### RECORDS TO PROCESS
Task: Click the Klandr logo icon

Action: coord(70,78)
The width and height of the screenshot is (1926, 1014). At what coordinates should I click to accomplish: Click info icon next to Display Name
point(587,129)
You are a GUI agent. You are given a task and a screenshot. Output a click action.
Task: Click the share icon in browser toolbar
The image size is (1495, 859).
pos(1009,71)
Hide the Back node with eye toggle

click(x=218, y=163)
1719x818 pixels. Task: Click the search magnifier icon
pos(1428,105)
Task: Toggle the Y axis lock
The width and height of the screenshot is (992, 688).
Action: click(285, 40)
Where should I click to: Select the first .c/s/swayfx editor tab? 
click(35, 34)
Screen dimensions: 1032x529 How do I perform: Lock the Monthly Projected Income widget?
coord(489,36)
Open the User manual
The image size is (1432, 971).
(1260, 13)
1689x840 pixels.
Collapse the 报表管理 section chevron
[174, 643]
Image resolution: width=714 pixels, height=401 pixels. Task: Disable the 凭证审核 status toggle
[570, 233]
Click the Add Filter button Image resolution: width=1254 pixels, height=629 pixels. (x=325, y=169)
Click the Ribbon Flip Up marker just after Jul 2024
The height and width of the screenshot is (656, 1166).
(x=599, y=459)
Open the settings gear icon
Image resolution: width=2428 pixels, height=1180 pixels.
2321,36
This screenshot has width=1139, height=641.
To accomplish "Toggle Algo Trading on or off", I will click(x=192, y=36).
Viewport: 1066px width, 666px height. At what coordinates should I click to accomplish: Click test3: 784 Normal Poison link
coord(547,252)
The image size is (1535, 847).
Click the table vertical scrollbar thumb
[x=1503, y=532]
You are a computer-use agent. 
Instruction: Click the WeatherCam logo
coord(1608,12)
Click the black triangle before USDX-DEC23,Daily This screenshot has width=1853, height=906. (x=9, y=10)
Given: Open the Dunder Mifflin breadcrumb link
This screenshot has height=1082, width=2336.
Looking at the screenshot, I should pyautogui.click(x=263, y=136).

### PROBLEM TO SOLVE
Every line from the one that has "You are a GUI" down to the last line above must be written out exactly, with both ends included and nothing else.

### ANSWER TO THIS PROBLEM
You are a GUI agent. You are given a task and a screenshot. Output a click action.
Task: Click the share icon in browser toolbar
The image size is (1495, 859).
pos(1009,71)
Hide the Back node with eye toggle

click(x=218, y=163)
1719x818 pixels. Task: Click the search magnifier icon
pos(1428,105)
Task: Toggle the Y axis lock
The width and height of the screenshot is (992, 688).
Action: click(285, 40)
Where should I click to: Select the first .c/s/swayfx editor tab? 
click(35, 34)
Screen dimensions: 1032x529 How do I perform: Lock the Monthly Projected Income widget?
coord(489,36)
Open the User manual
The image size is (1432, 971).
(1260, 13)
1689x840 pixels.
Collapse the 报表管理 section chevron
[174, 643]
Image resolution: width=714 pixels, height=401 pixels. Task: Disable the 凭证审核 status toggle
[570, 233]
Click the Add Filter button Image resolution: width=1254 pixels, height=629 pixels. (x=325, y=169)
Click the Ribbon Flip Up marker just after Jul 2024
The height and width of the screenshot is (656, 1166).
(x=599, y=459)
Open the settings gear icon
Image resolution: width=2428 pixels, height=1180 pixels.
2321,36
This screenshot has width=1139, height=641.
To accomplish "Toggle Algo Trading on or off", I will click(x=192, y=36).
Viewport: 1066px width, 666px height. At what coordinates should I click to accomplish: Click test3: 784 Normal Poison link
coord(547,252)
The image size is (1535, 847).
Click the table vertical scrollbar thumb
[x=1503, y=532]
You are a computer-use agent. 
Instruction: Click the WeatherCam logo
coord(1608,12)
Click the black triangle before USDX-DEC23,Daily This screenshot has width=1853, height=906. (x=9, y=10)
Given: Open the Dunder Mifflin breadcrumb link
This screenshot has height=1082, width=2336.
Looking at the screenshot, I should pyautogui.click(x=263, y=136).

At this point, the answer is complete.